Belge alıntısı:

----------------------------------------

NESTÛRÎLİK

(النسطوريّة)

İstanbul Patriği Nestûr’un (ö. 451) öncülüğünde oluşan bir hıristiyan mezhebi.

Doğu Süryânî veya Asurî kilisesi olarak da bilinen Nestûrîlik (Nestorianizm) akımına adını veren Nestûr, 382 yılında Roma İmparatorluğu’nun Kommagene eyaletinin Germanikeia (Maraş) şehrinde doğmuş, öğrenimini Antakya İlâhiyat Okulu’nda tamamladıktan sonra papaz ve vâiz olarak çalışmıştır. İyi bir hatip olan Nestûr, Anadolu’nun çeşitli yörelerinde “sapkınlar”a karşı verdiği ateşli mücadeleyle tanınmış, 428’de İmparator II. Theodosius tarafından İstanbul patrikliğine tayin edilmiştir.

Nestûr’un fikirlerinin kaynağı, eğitim gördüğü ve döneminde oldukça popüler bir konuma sahip bulunan Antakya İlâhiyat Okulu’dur. IV ve V. yüzyıllarda hıristiyan dünyasında güçlü etkinliğiyle tanınan iki entelektüel merkez mevcuttu. Bunlardan biri olan ve antik Mısır kültürü ile Yeni Eflâtunculuk’la beslenen İskenderiye okulu Kitâb-ı Mukaddes’in sembolik ve bâtınî bir perspektiften yorumunu ön plana çıkarırken daha çok geçmişindeki Aristocu gelenekten beslenen Antakya okulu literal yorumu tercih etmiştir.

----------------------------------------

Verilen öğeler:
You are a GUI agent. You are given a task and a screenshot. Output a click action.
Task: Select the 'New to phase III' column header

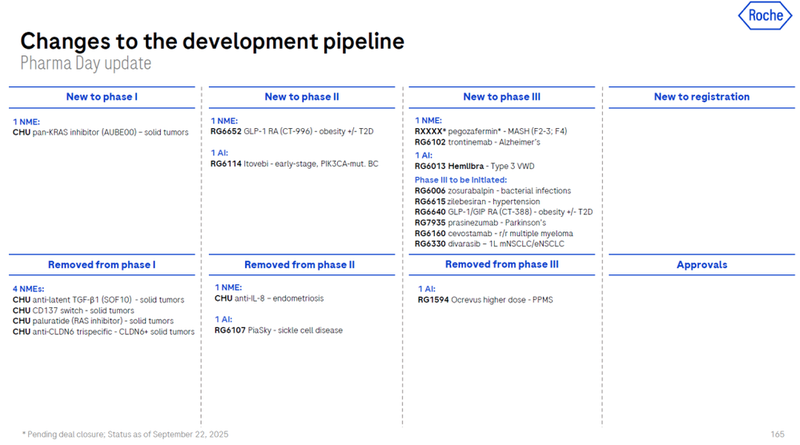pos(501,97)
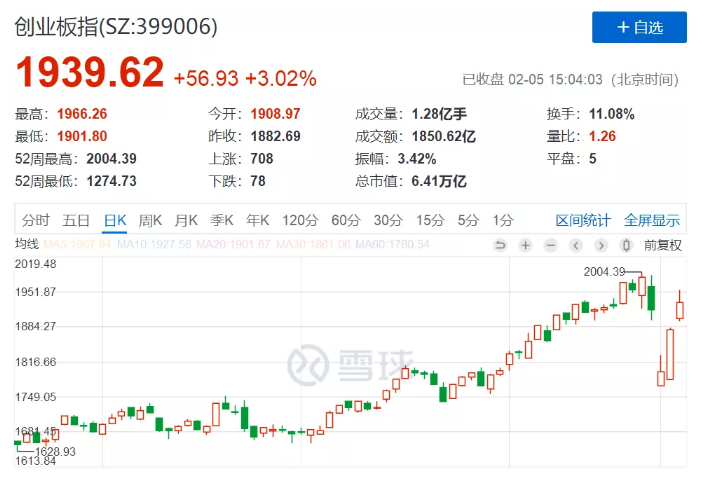Shift chart right with chevron icon
This screenshot has height=488, width=706.
click(x=601, y=245)
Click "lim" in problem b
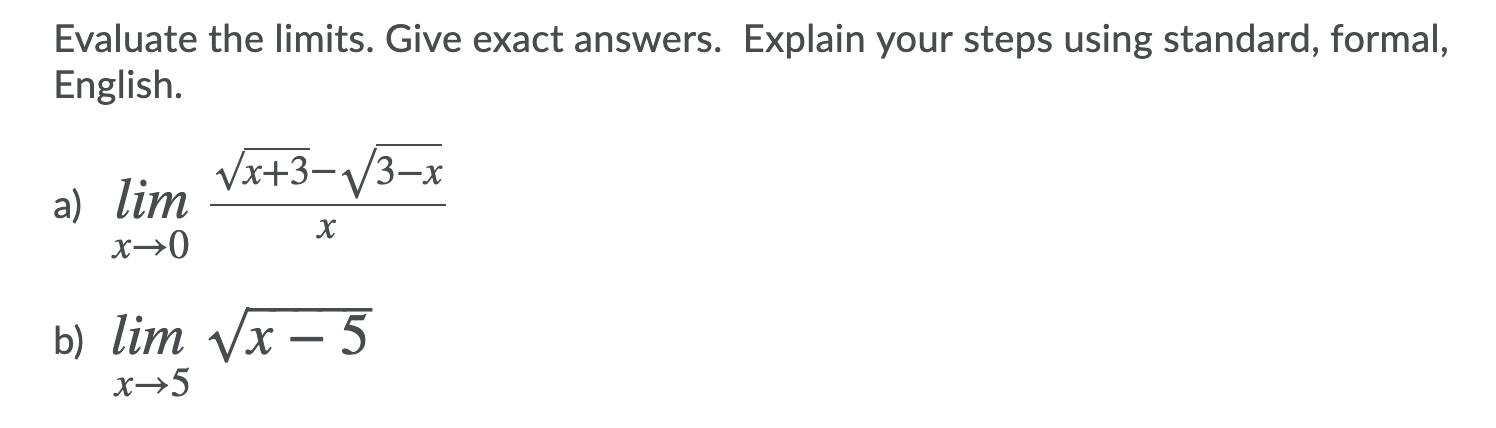The width and height of the screenshot is (1496, 428). (x=148, y=336)
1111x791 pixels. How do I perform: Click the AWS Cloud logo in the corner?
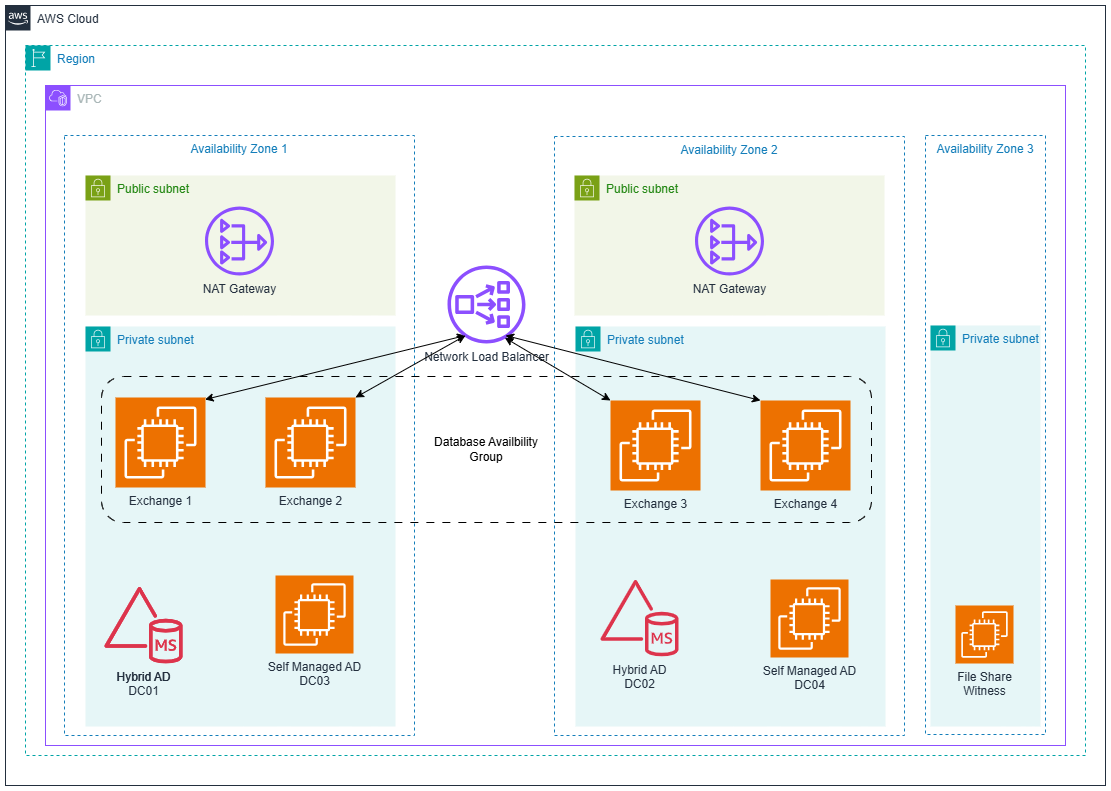point(17,18)
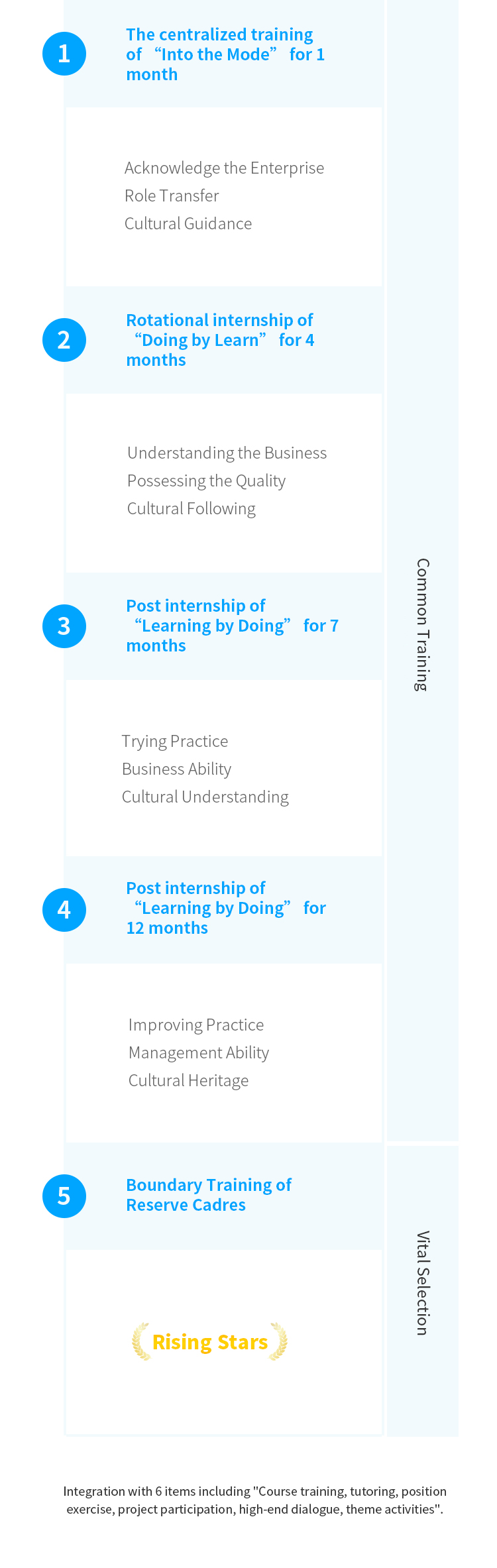The width and height of the screenshot is (497, 1568).
Task: Click the Acknowledge the Enterprise item
Action: click(x=225, y=168)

----------------------------------------

Nestûrîlik hakkındaki metinde "Doğu Süryânî veya" ifadesiyle başlayıp "patrikliğine tayin edilmiştir." ifadesiyle biten bölümü hiçbir şeyi değiştirmeden yeniden yazın.

Çözüm:
Doğu Süryânî veya Asurî kilisesi olarak da bilinen Nestûrîlik (Nestorianizm) akımına adını veren Nestûr, 382 yılında Roma İmparatorluğu’nun Kommagene eyaletinin Germanikeia (Maraş) şehrinde doğmuş, öğrenimini Antakya İlâhiyat Okulu’nda tamamladıktan sonra papaz ve vâiz olarak çalışmıştır. İyi bir hatip olan Nestûr, Anadolu’nun çeşitli yörelerinde “sapkınlar”a karşı verdiği ateşli mücadeleyle tanınmış, 428’de İmparator II. Theodosius tarafından İstanbul patrikliğine tayin edilmiştir.